# Given records:
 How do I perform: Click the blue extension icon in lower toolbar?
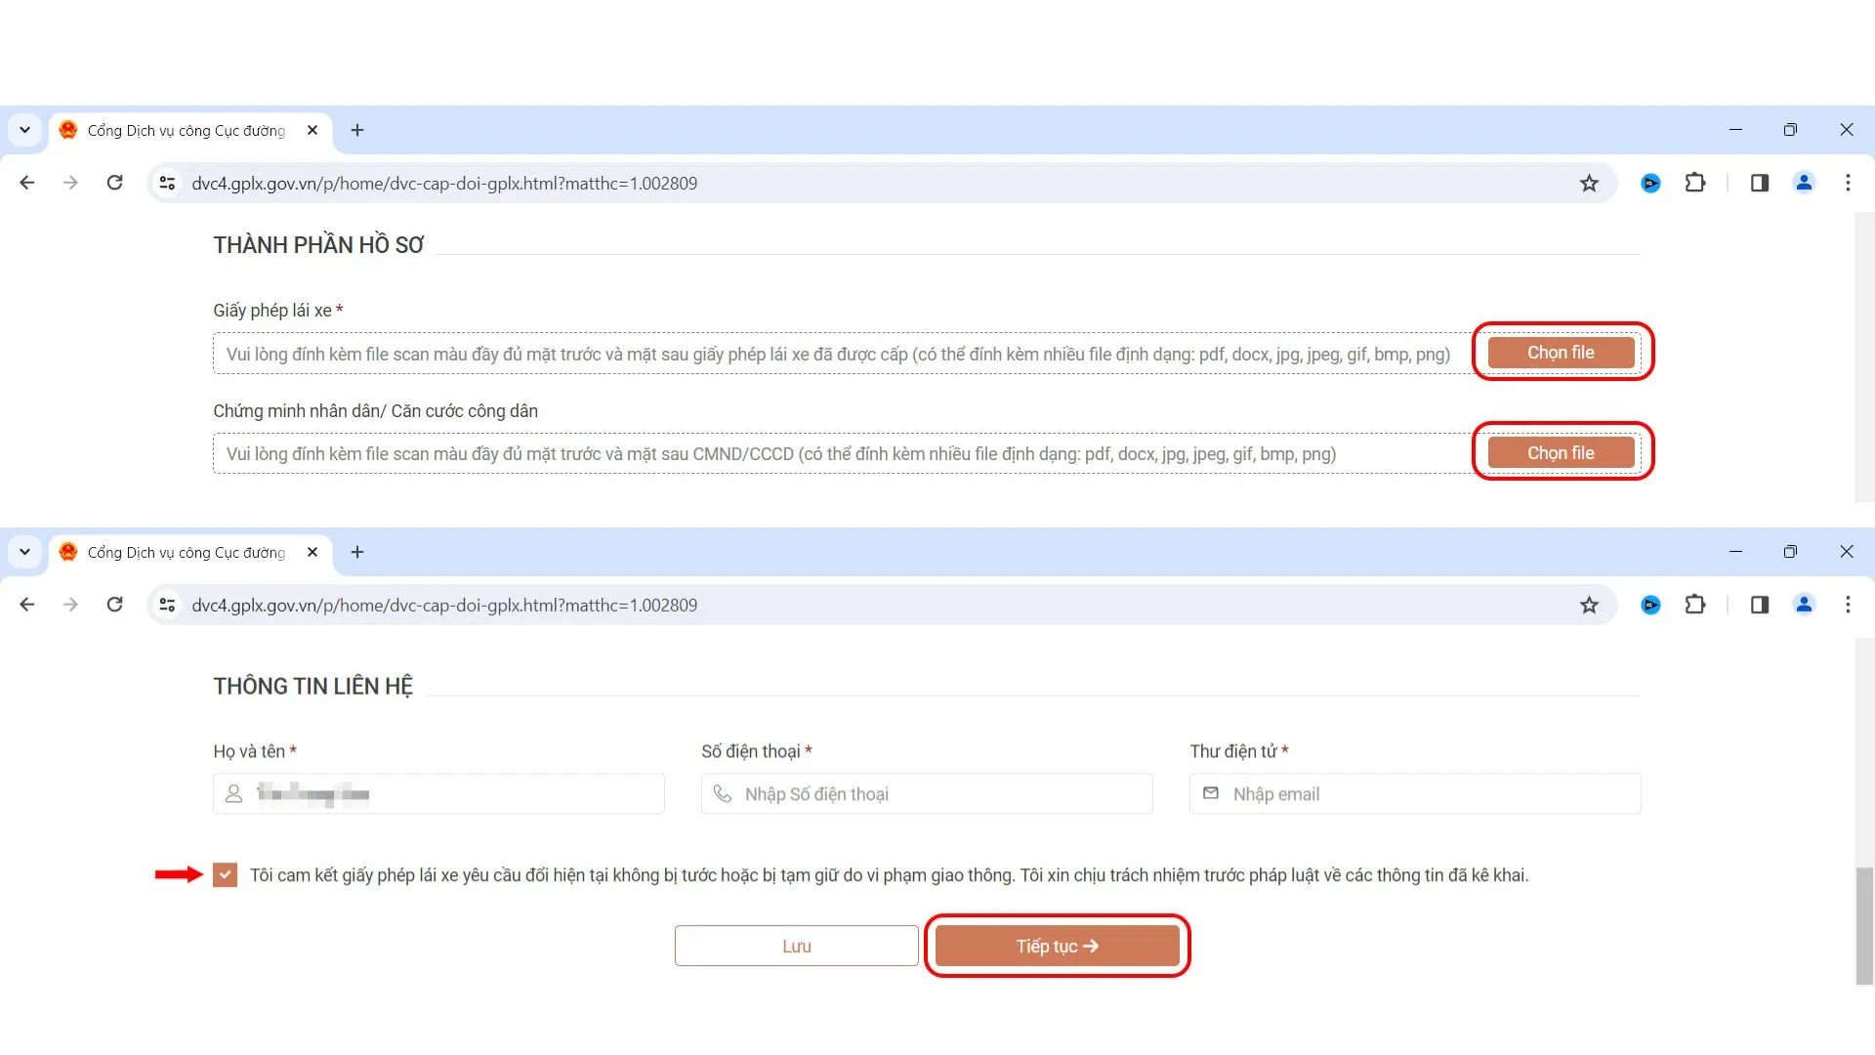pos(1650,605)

---

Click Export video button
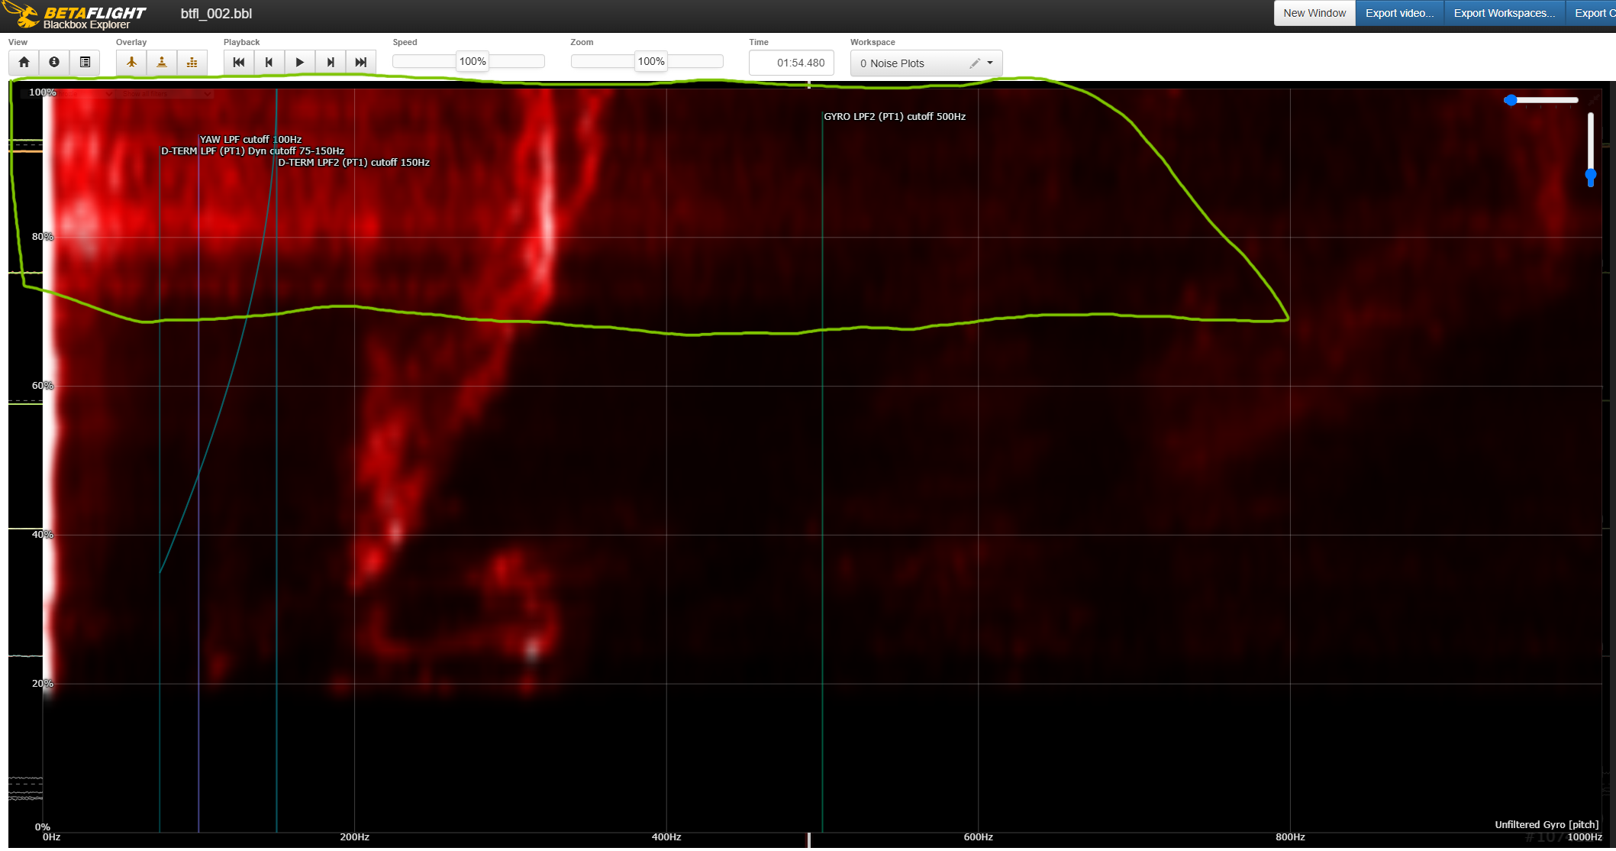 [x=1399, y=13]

==

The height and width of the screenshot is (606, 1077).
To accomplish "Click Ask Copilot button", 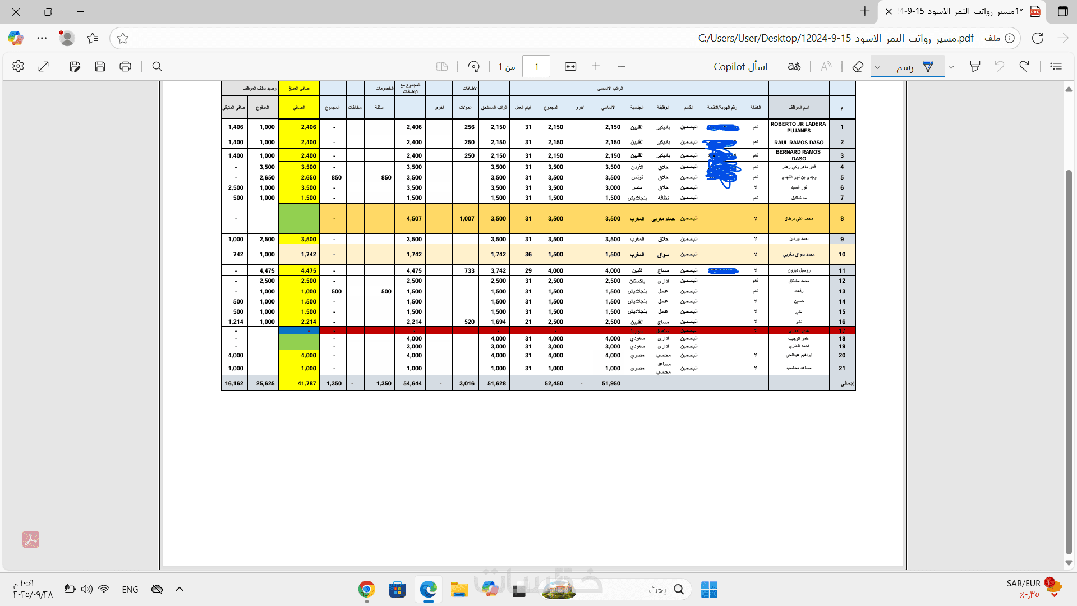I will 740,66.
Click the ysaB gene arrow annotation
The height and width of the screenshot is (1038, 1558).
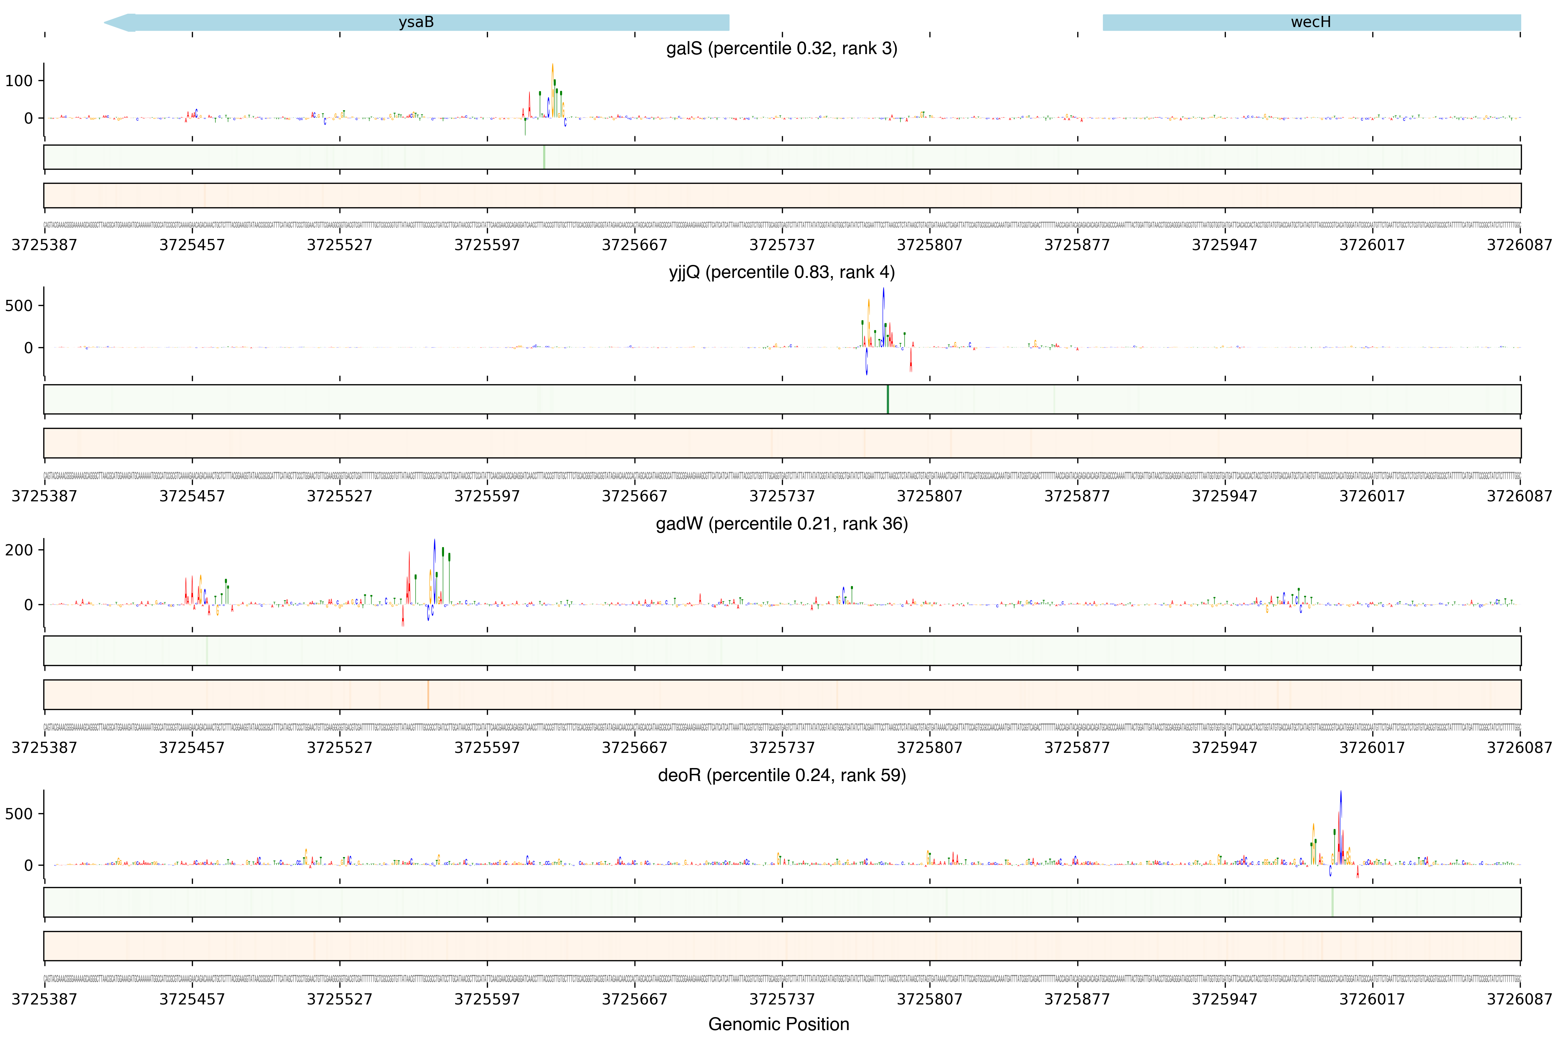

# Problem to work on:
Copy out each line of the entries that holds "height".

# Solution for this exercise:
The height and width of the screenshot is (606, 1077).
The height and width of the screenshot is (1038, 1558).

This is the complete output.